14.38. However, the difference caused by point (c) must be eliminated by the additional adjustment of goods excluded from general merchandise in order to avoid affecting the balance of trade of goods and services. In fact, the first adjustment is done mostly at the level of Intrastat data collection by comparing the processing services (declared by exporters or importers of services) and declared cross-border movements of goods (reported into Intrastat by the same reporting units, as those units are usually the same – exempt from chain-linked processing). The adjustment requires sufficient data comparison of both data sources at the individual level of the reporting units. Nonetheless, other adjustments may be needed at the aggregate level, mostly because of the misreporting caused by chain-linked processing.

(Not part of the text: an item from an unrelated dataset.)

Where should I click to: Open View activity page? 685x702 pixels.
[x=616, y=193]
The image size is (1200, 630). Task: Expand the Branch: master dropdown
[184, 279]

14.39. For the purposes of those adjustments, an ad hoc annual survey on a voluntary basis alongside the regular survey on international trade in services is conducted among the processors (exporters of services) and the principals of goods to be processed abroad (importers of services). Detailed information is collected on the relationship between services exports and imports and the related movements of goods across the border and the transfer of transformed goods to the principal within the processor’s economy. The additional adjustment of goods owing to misreporting may be carried out in order to keep the margin between goods after processing and goods before processing in accordance with the particular processing services related to the movements of the goods (especially when the goods are returning after processing; see box 14.1).
Back to B.1. Goods-related services
[1] Holding gains/losses or overheads are not likely to be among them as the entity obliged to report the movements of goods across the borders in the Intra-community trade statistics (Intrastat) is the processor (not the owner of the goods).
[2] The national concept of foreign trade in goods, which represents a change-of-ownership approach, takes into account sales and purchases by non-residents within the Czech market, and eliminates all cross-border movements of goods reported by non-residents, since those cross-border flows cannot be considered as transactions related to the Czech economy.